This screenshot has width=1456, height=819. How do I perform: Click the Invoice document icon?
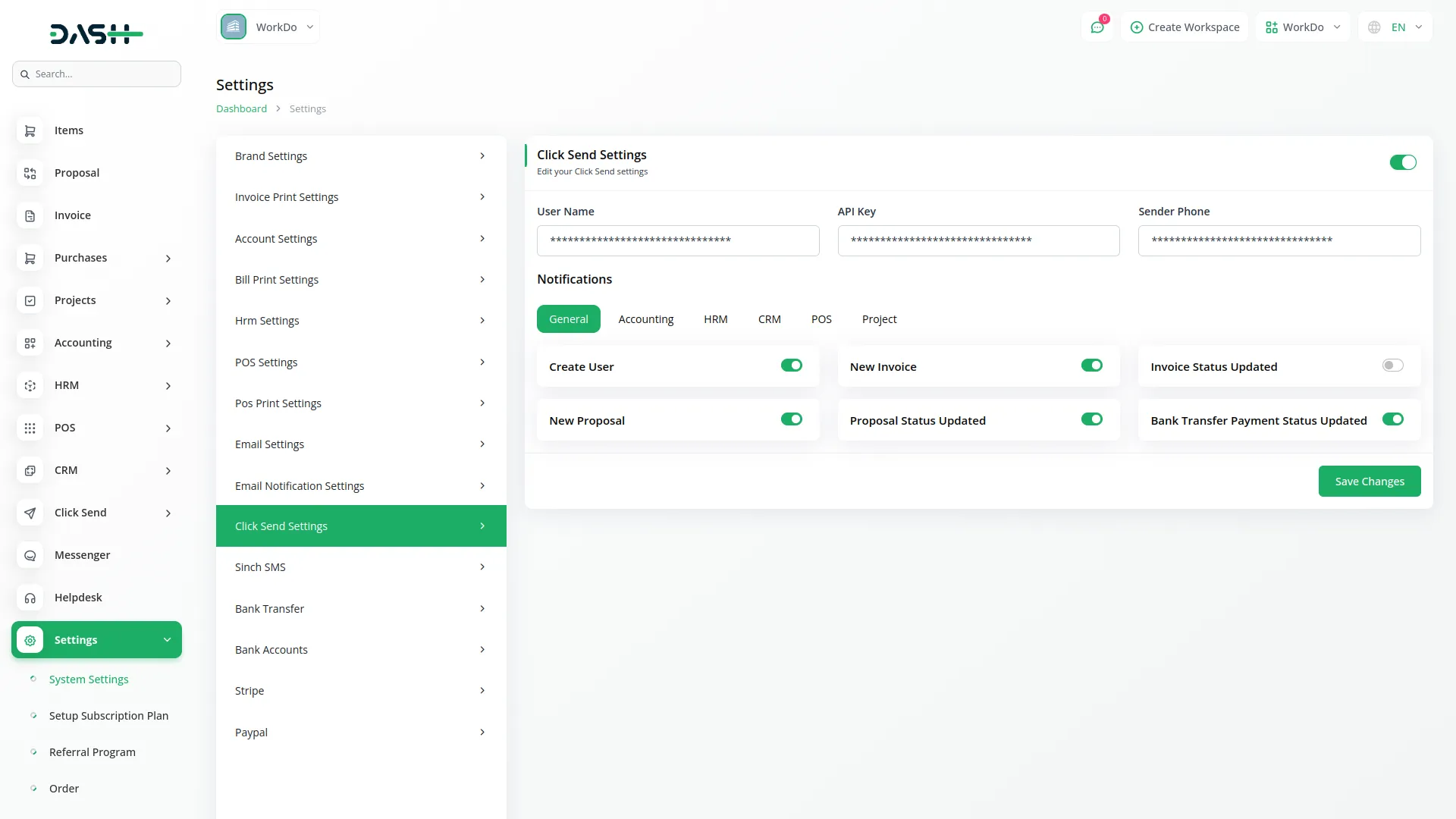pyautogui.click(x=30, y=216)
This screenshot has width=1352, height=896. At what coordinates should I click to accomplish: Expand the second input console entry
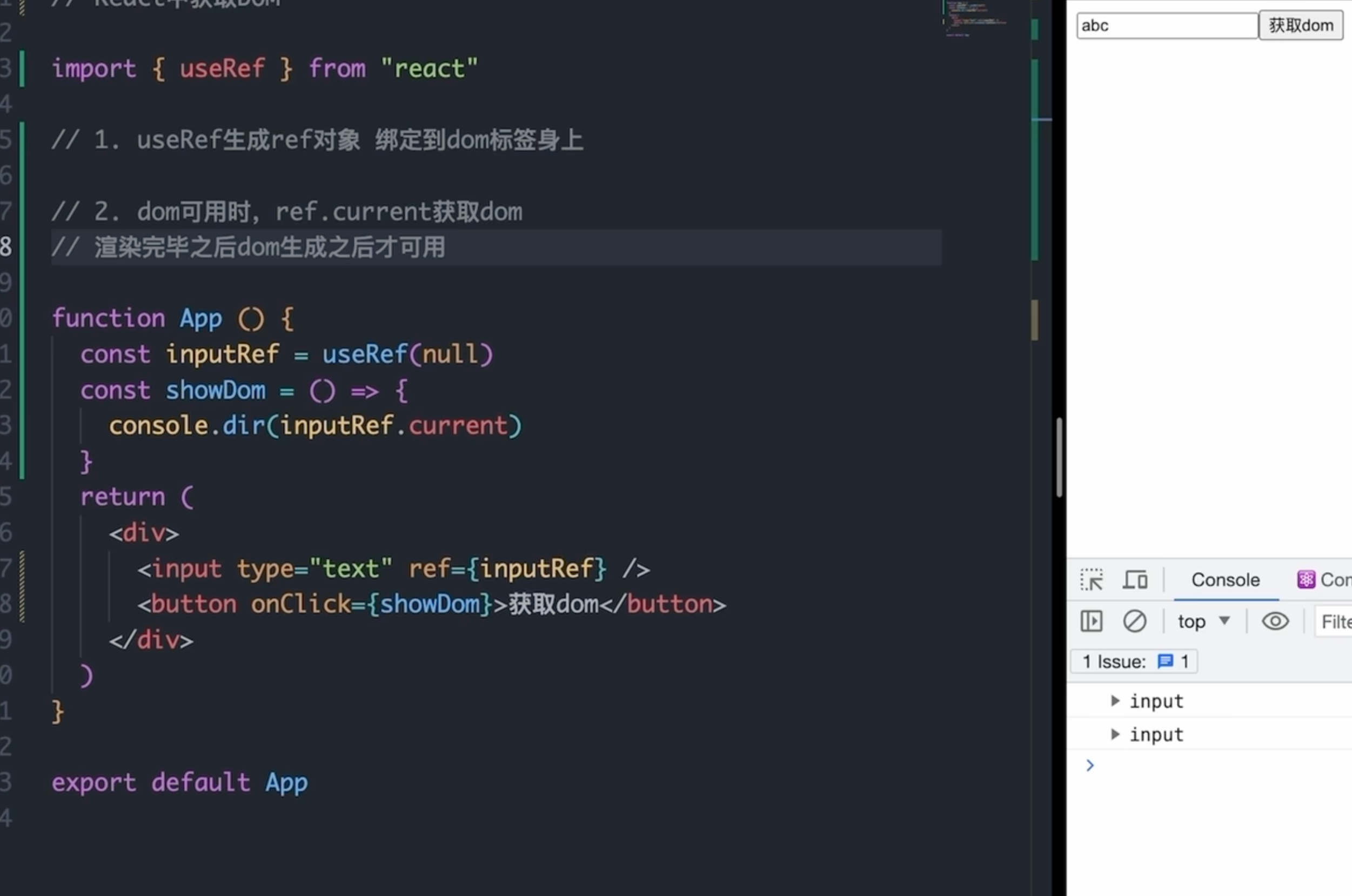tap(1115, 734)
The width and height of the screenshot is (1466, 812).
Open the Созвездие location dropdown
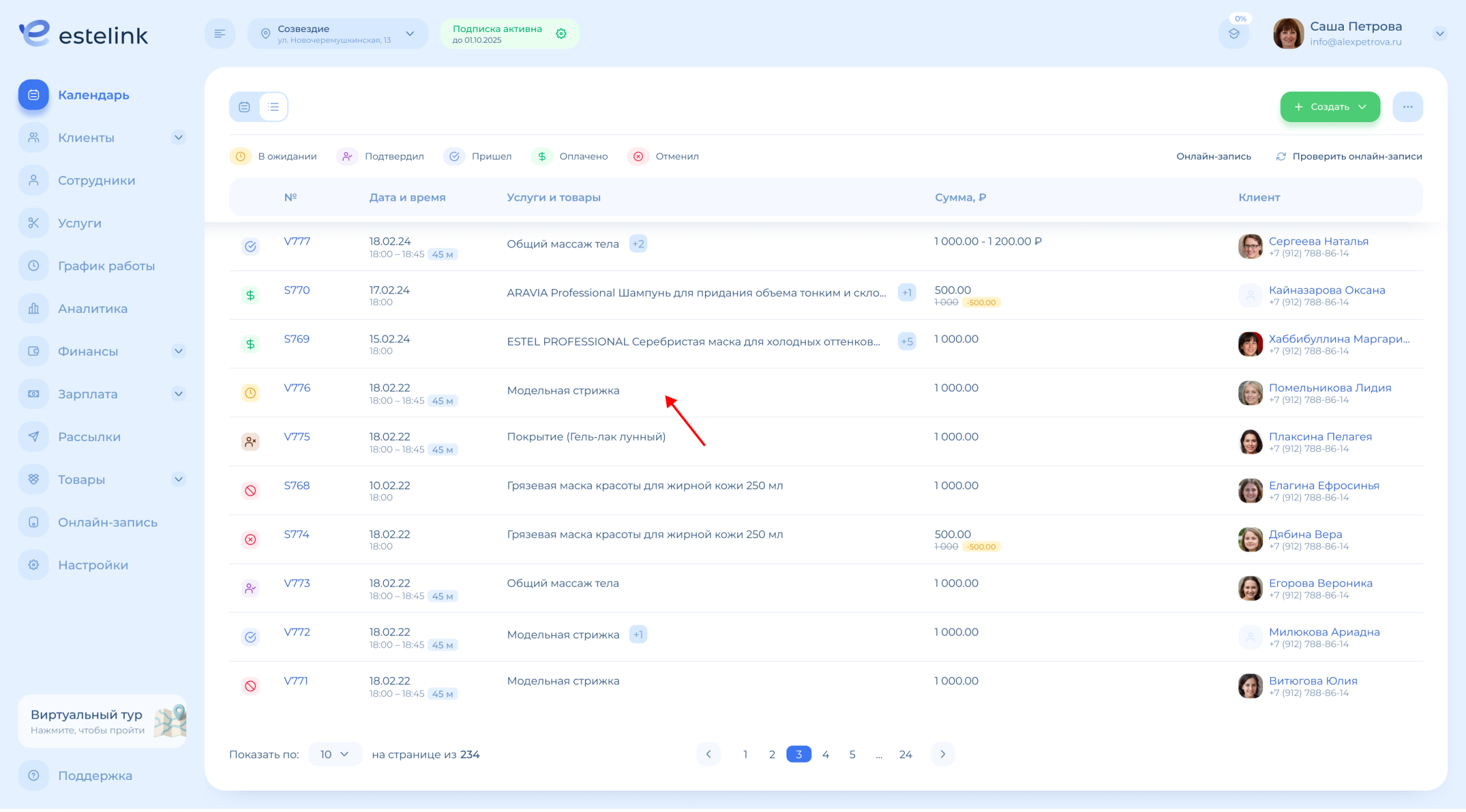coord(338,33)
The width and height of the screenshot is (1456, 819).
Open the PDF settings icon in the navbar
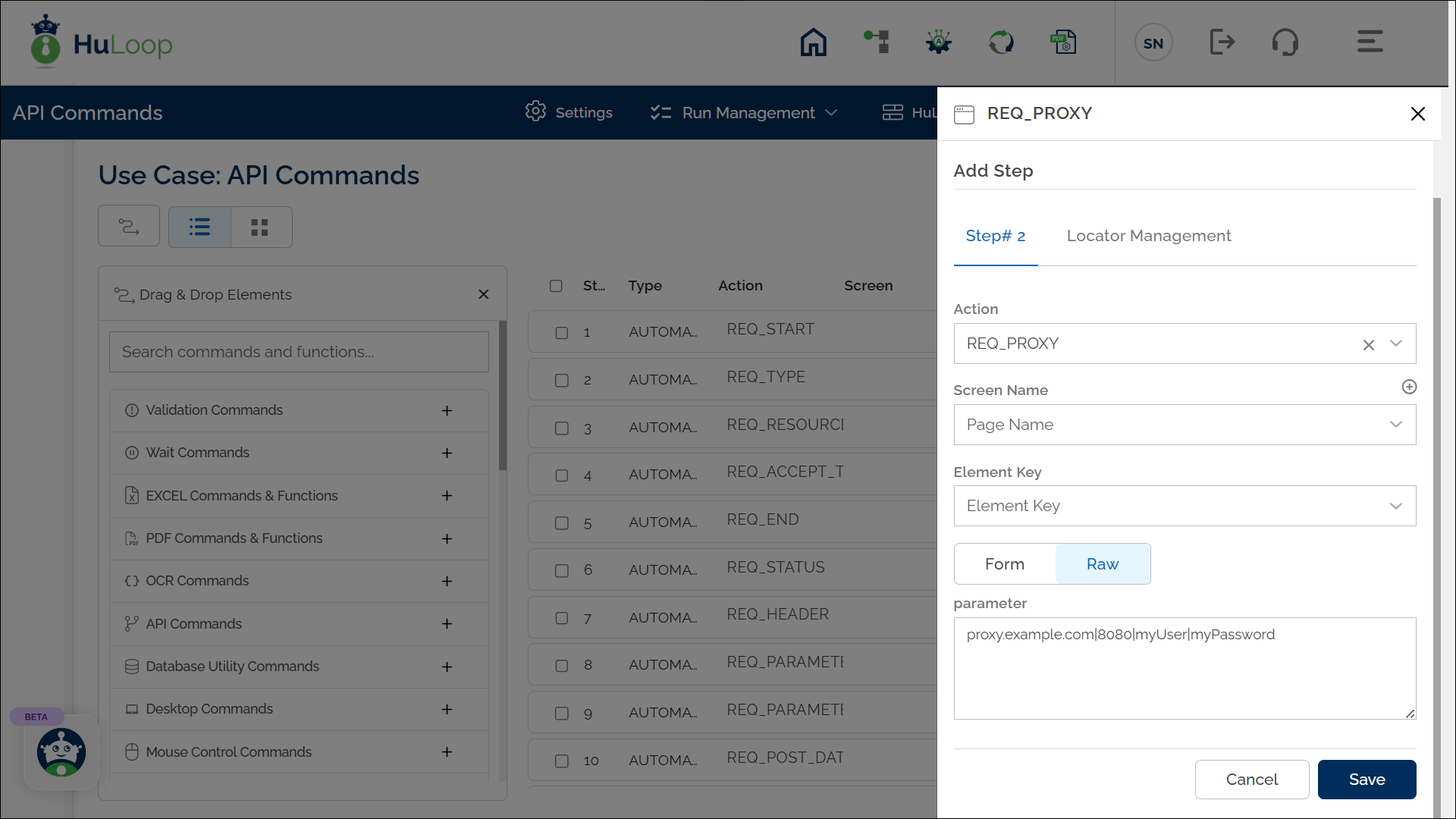click(x=1064, y=42)
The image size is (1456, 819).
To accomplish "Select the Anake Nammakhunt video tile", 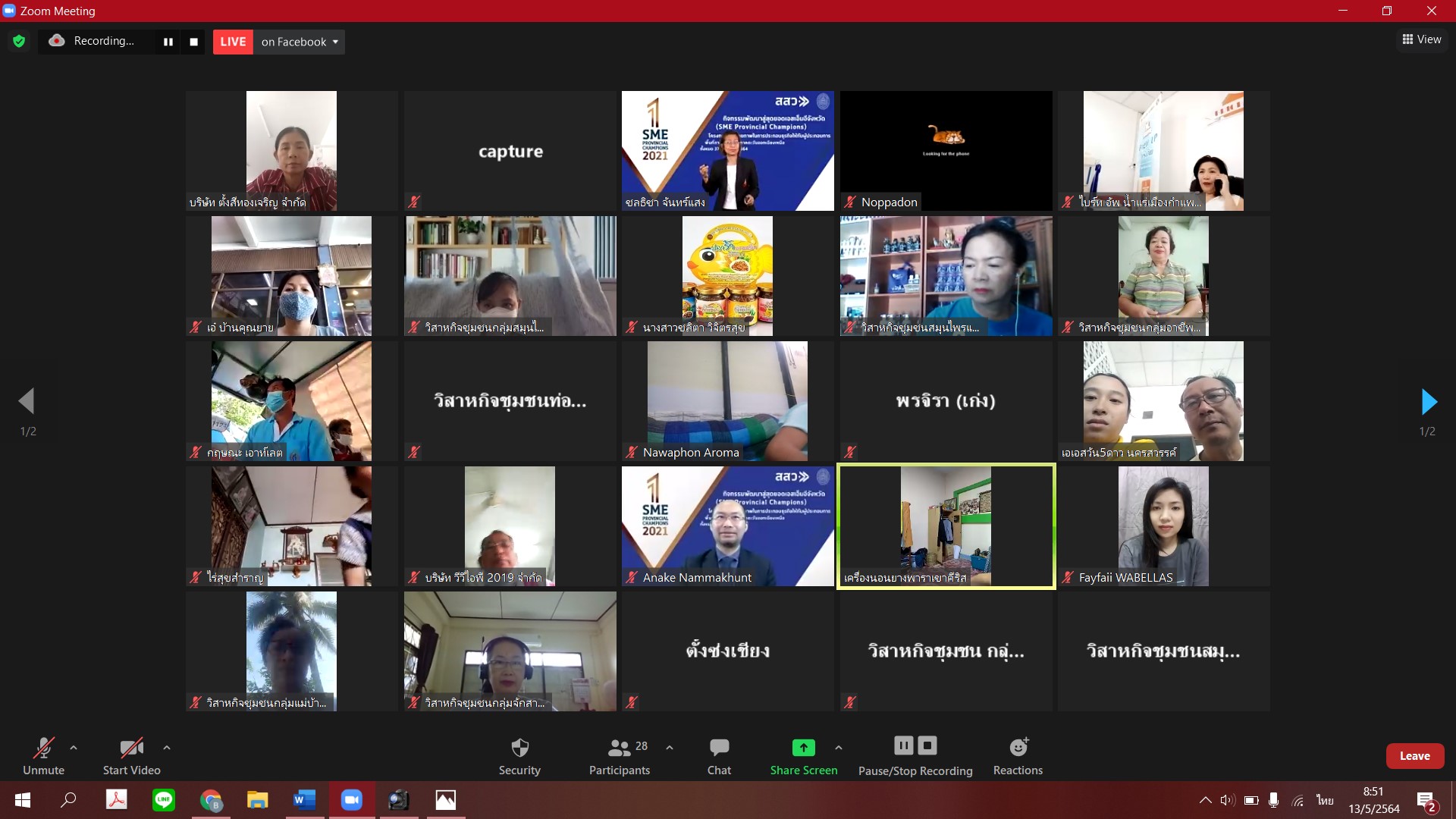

======

### About this exercise:
An acceptable answer consists of the lines above from the one holding "The image size is (1456, 819)." to the end of the data, repeated exactly and containing no pictures.

### Exercise output:
The image size is (1456, 819).
To accomplish "Select the Anake Nammakhunt video tile", 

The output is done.